● **Task requirements**
Drop all pictures and repeat exactly the lines from the line holding "Task: Click help" through the end of the records.

##### Working data

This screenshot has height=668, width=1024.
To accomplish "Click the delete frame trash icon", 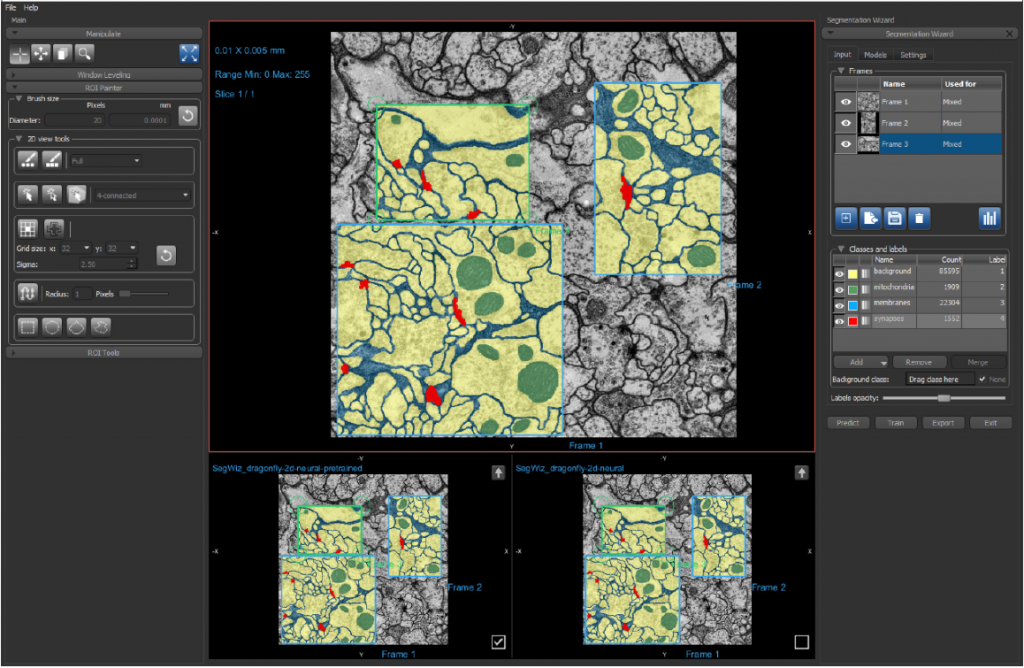I will pyautogui.click(x=919, y=218).
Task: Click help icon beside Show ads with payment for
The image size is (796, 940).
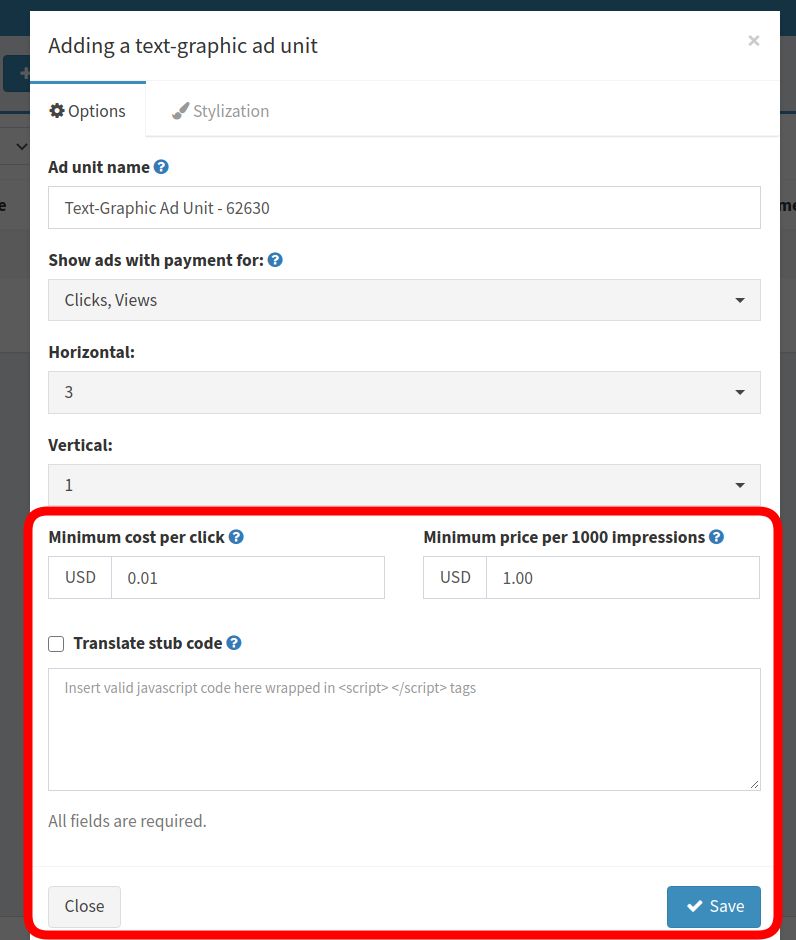Action: [275, 260]
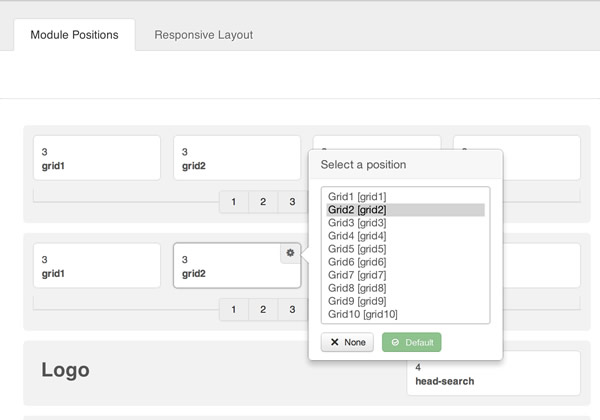Choose Grid6 [grid6] from the list
The width and height of the screenshot is (600, 420).
[x=357, y=262]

##########

● **Answer to this task**
Task: Click help icon beside Show ads with payment for
The image size is (796, 940).
Action: [275, 260]
Choose Grid6 [grid6] from the list
The width and height of the screenshot is (600, 420).
[x=357, y=262]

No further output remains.